N.B. Non possono richiedere l’iscrizione all’Elenco regionale le associazioni temporanee di soggetti (ATS/ATI).

Come avviene l'iscrizione all'Elenco regionale

Ai sensi della legge 7 agosto 1990, n. 241 e della legge regionale 14 ottobre 2014, n. 14, il Responsabile del procedimento di iscrizione all’Elenco regionale viene identificato con il Dirigente “pro tempore” del Settore Politiche del lavoro.

Il Settore regionale darà comunicazione degli esiti dell’individuazione dei soggetti entro il termine massimo di 30 giorni dal termine ultimo fissato per la presentazione delle istanze. 

Qualora nel corso dell’istruttoria fosse necessaria l’integrazione della documentazione prevista, ovvero dati o chiarimenti necessari ai fini dell’istruttoria, il termine per la conclusione della valutazione si sospenderà, a norma di quanto previsto dalle normative, dal momento della richiesta formulata dal settore regionale, e riprenderà a decorrere dalla data in cui perverranno i chiarimenti, le precisazioni e/o eventuali rettifiche richieste e comunque, non oltre i termini previsti.

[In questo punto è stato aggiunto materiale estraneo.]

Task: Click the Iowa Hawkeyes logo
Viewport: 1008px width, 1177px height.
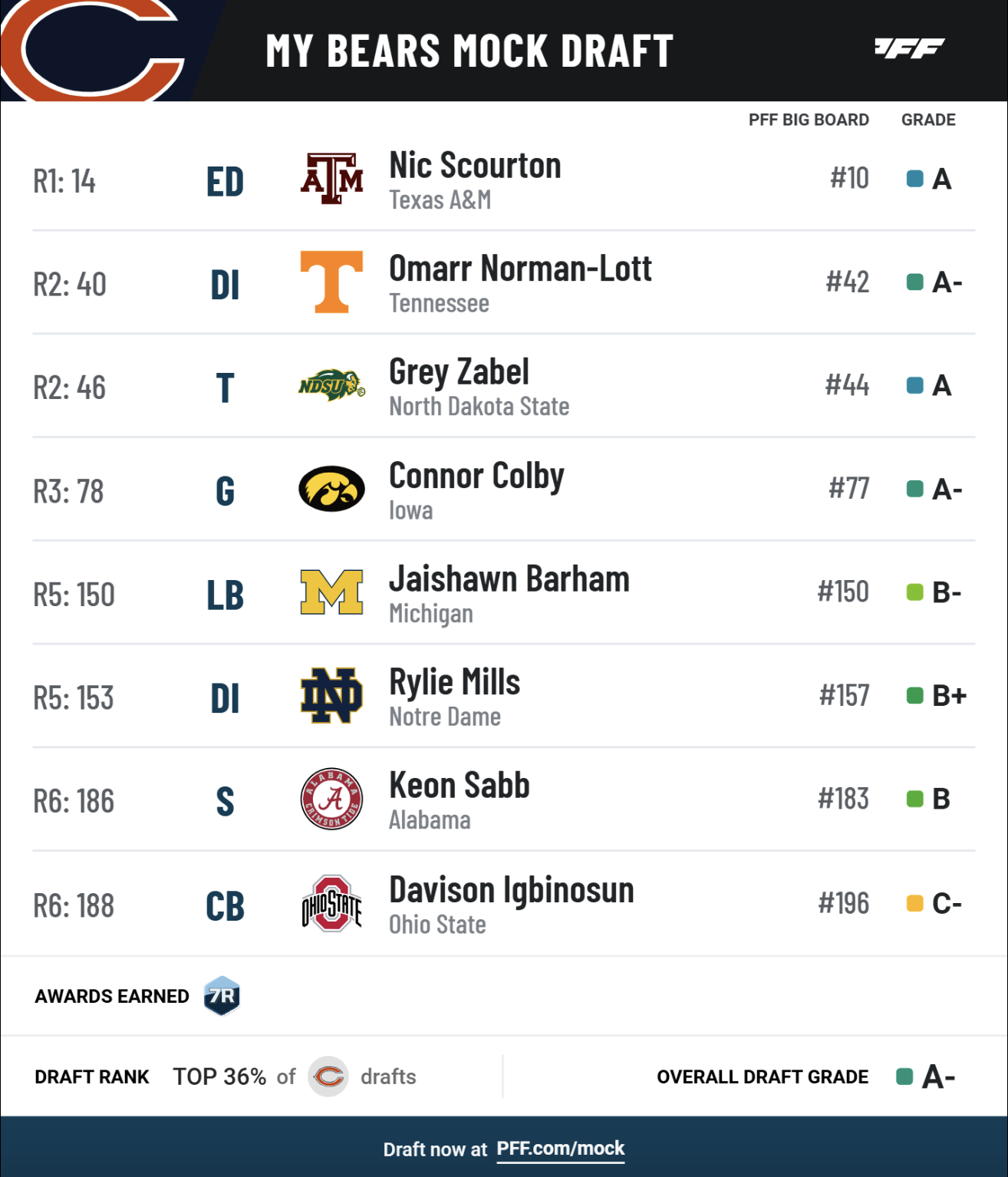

In nessun caso saranno prese in considerazione le istanze

  • trasmesse via PEC oltre la data su indicata o in data anteriore alla pubblicazione del presente avviso (farà fede la data di trasmissione della PEC);
  • inviate via fax o con altro mezzo di trasmissione diverso da quelli previsti dall'avviso
  • prive della copia fotostatica, laddove obbligatoria, non autentica di un documento di identità in corso di validità del legale rappresentante
  • prive della sottoscrizione dell’istanza

 

L'iniziativa è resa possibile dalla collaborazione tra la Direzione regionale Istruzione, Formazione e lavoro, Finpiemonte S.p.A., Associazioni e Fondazioni.